6 réponses à “Le Parrain (part. 2) : l’horreur du pouvoir”

  1. PM2046

    A la 23e ou 24e minute, une jolie confusion dans l’encart : Eliot Ness (en titre de la légnde) est confondu avec Al Capone (sur la photo et la légende).

  2. eponine

    Ahhh, flûte alors ! En vous remerciant hier soir pour le premier volet consacré à la trilogie du Parrain, je vous faisais part de mon impatience à suivre l’émission d’aujourd’hui pour éclairer les passages confus du scénario du 2e (le 3e, ça va, même si ça divague un peu parfois).
    Mais visiblement, le Parrain II est bien confus, cahotique, avec des complots compliqués et des actions qui ne s’expliquent pas. Je trouve que ça dessert beaucoup le film, même si, comme le M. Rauger à un moment, l’attention du spectateur est vraiment captivée d’un bout à l’autre (je confirme: l’ayant lancé vers 22h30 en me disant que j’irai au lit quand je commencerai à piquer du nez, j’ai pas lâché l’écran une seule seconde jusqu’à la scène finale (Al Pacino, seul, regard éteint), assez abrupte).
    C’étaient deux bonnes émissions en tout cas, sur trois films qui me laissent encore un peu dubitative. Merci.

  3. PM2046

    Pourriez-vous nous donner la référence au texte de S Daney. Celle qui figure à 1h25 (La Maison Cinéma et le Monde / 3. Libé 1986-1991) n’est pas la bonne.

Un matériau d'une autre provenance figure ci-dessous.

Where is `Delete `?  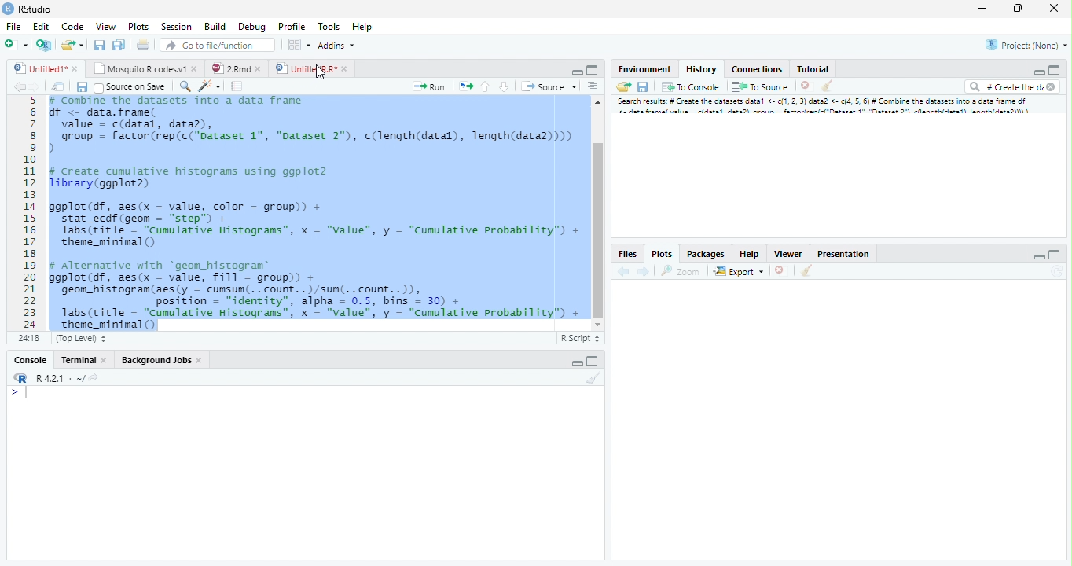 Delete  is located at coordinates (779, 269).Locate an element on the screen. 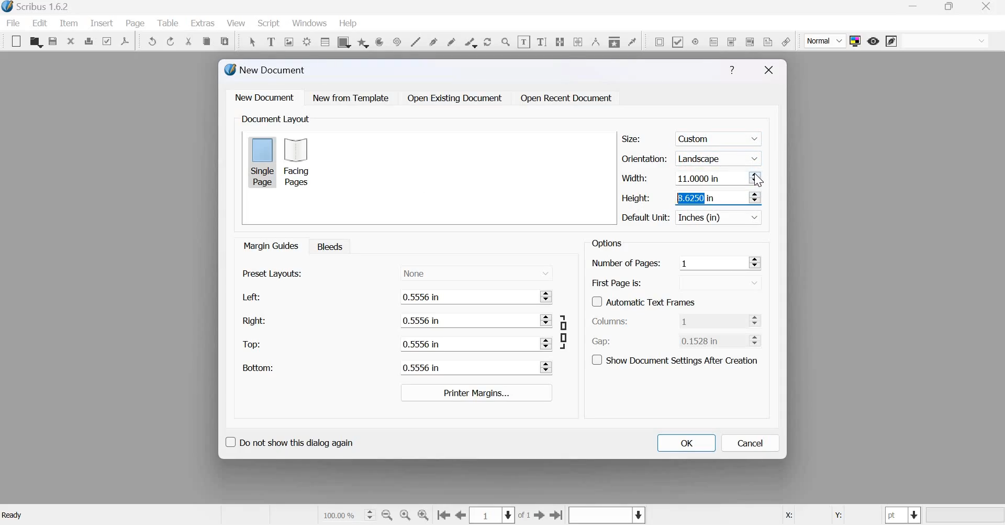 The image size is (1005, 525). cut is located at coordinates (189, 41).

Merci

  4. PM2046

    Dommage que vous passiez si vite sur la séquence de décembre 1941. C’est une très belle scène, très émouvante et extrêmement dense:
    – les entrées / apparitions, comme des fantômes
    – le vide qui se créée, avec les sorties / disparitions successives de Carlo, Connie, Tessio, Fredo, Tom (et Sonny mais qui a disparu sur un autre mode); (il manque Kay et Appolonia)
    – les rapports entre Sonny, Connie et Carlo : Sonny, entremetteur, présente son ami (son double affadi ?) à sa soeur, se place entre Connie et Carlo (au moment du gâteau), et parle à Connie d’une façon qui préfigurent le comportement de Carlo vis-à-vis d’elle
    – les caractérisations des personnages en quelques traits: Sonny colérique, irréfléchi, immature; Connie soumise; Carlo fade et faible; Tessio si agréable; Tom réfléchi et calculateur; Mike indépendant, décidé, cohérent; et peut-être surtout, le plus poignant, Fredo qui félicite Mike
    – les projets de Mike finalement abandonnés après qu’il a décidé d’être aux côtés de son père mis à terre
    – la solitude de MIKE

  5. Charles

    Très belle émission, une des meilleures de Dans le film.
    Je ne partage pas l’enthousiasme de MJ sur la scène d’assassinat de la fille de Michael Corleone : je trouve l’interprétation pas loin d’être catastrophique de la part de Sofia Coppola – ce qui est largement reconnu – mais aussi de la part de Pacino – ce qui l’est moins.
    On aurait d’ailleurs pu s’arrêter sur l’évolution du jeu de Pacino du premier au troisième volet, comment il est devenu bourré de tics, maniéré, cabotin. Dans les deux premiers volets, Pacino arrive à être intense et charismatique avec peu d’effets (c’est en tout cas ce que je perçois dans les extraits montrés, cela fait très longtemps que je n’ai pas reçu les films), une forme de neutralité ou d’extrême concentration dans l’attitude alors que dans le troisième volet il apparaît plus grimaçant, même sa voix a perdu de son calme presque monocorde.

  6. Marianne Van Leeuw Koplewicz

    Muriel Joudet ou l’hommage qui fit revivre John Cazale, merci pour ce moment d’intense plongée dans le noir le minimum pour ce chef d’oeuvre absolu, on apprends blindé.